→ WHAT YOU NEED TO DO:
[a] List the five steps given under "FLOW:" for blue-green deployment in the deployment strategies text below.
[b] Pick up the deployment strategies text below where it stops and write what comes next.

→ TEXT BLOCK:
════════

Step 4: Deployment Strategies

Blue-Green Deployment:

CONCEPT:
├── Two identical environments (Blue/Green)
├── One serves traffic, one is idle
├── Deploy to idle, then switch traffic
└── Instant rollback by switching back

FLOW:
1. Blue is live, Green is idle
2. Deploy new version to Green
3. Test Green thoroughly
4. Switch load balancer to Green
5. Green is now live (Blue becomes rollback target)

Kubernetes Blue-Green:

# green-deployment.yaml
apiVersion: apps/v1
kind: Deployment
metadata:
  name: api-green
spec:
  replicas: 3
  selector:
    matchLabels:
      app: api
      version: green
  template:
    metadata:
      labels:
        app: api
        version: green
    spec:
      containers:
        - name: api
          image: myapp/api:v2.0.0

---
# Switch traffic by updating service selector
apiVersion: v1
kind: Service
metadata:
  name: api
spec:
  selector:
    app: api
    version: green  # Change from "blue" to "green"
  ports:
    - port: 80
      targetPort: 3000

Canary Deployment:

CONCEPT:
├── Release to small subset first (5% traffic)
├── Monitor for issues
├── Gradually increase traffic (25%, 50%, 100%)
└── Rollback if problems detected

KUBERNETES EXAMPLE:
# 95% traffic to stable, 5% to canary
apiVersion: v1
kind: Service
metadata:
  name: api-stable
spec:
  selector:
    app: api
    version: stable
  ports:
    - port: 80

---
apiVersion: v1
kind: Service
metadata:
  name: api-canary
spec:
  selector:
    app: api
    version: canary
  ports:
    - port: 80

---
# Ingress splits traffic
apiVersion: networking.k8s.io/v1
kind: Ingress
metadata:
  name: api
  annotations:
    nginx.ingress.kubernetes.io/canary: "true"

════════

→ SOURCE DATA:
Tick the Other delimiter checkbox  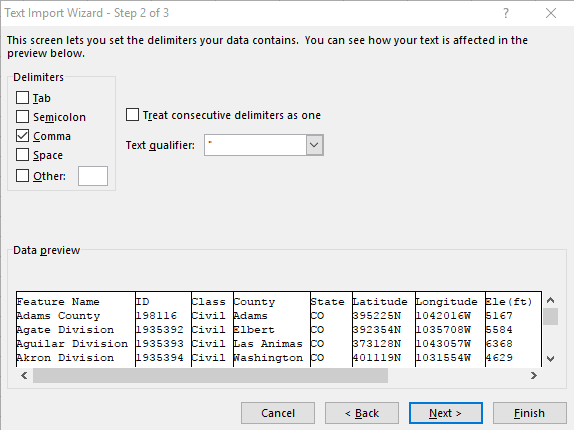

════════

→ ANSWERS TO THE TASKS:
[a]
1. Blue is live, Green is idle
2. Deploy new version to Green
3. Test Green thoroughly
4. Switch load balancer to Green
5. Green is now live (Blue becomes rollback target)

[b]
    nginx.ingress.kubernetes.io/canary-weight: "5"  # 5% to canary
spec:
  rules:
    - host: api.myapp.com
      http:
        paths:
          - path: /
            pathType: Prefix
            backend:
              service:
                name: api-canary
                port:
                  number: 80

Rolling Deployment:

# Kubernetes rolling update
apiVersion: apps/v1
kind: Deployment
metadata:
  name: api
spec:
  replicas: 10
  strategy:
    type: RollingUpdate
    rollingUpdate:
      maxUnavailable: 1   # Max pods down during update
      maxSurge: 1         # Max extra pods during update
  template:
    spec:
      containers:
        - name: api
          image: myapp/api:v2.0.0

Step 5: Infrastructure as Code

Terraform Example:

# main.tf
terraform {
  required_providers {
    aws = {
      source  = "hashicorp/aws"
      version = "~> 5.0"
    }
  }
}

provider "aws" {
  region = var.region
}

# VPC
resource "aws_vpc" "main" {
  cidr_block           = "10.0.0.0/16"
  enable_dns_hostnames = true

  tags = {
    Name        = "${var.project}-vpc"
    Environment = var.environment
  }
}

# ECS Cluster
resource "aws_ecs_cluster" "main" {
  name = "${var.project}-${var.environment}"

  setting {
    name  = "containerInsights"
    value = "enabled"
  }
}

# RDS Database
resource "aws_db_instance" "main" {
  identifier           = "${var.project}-${var.environment}"
  engine               = "postgres"
  engine_version       = "15.4"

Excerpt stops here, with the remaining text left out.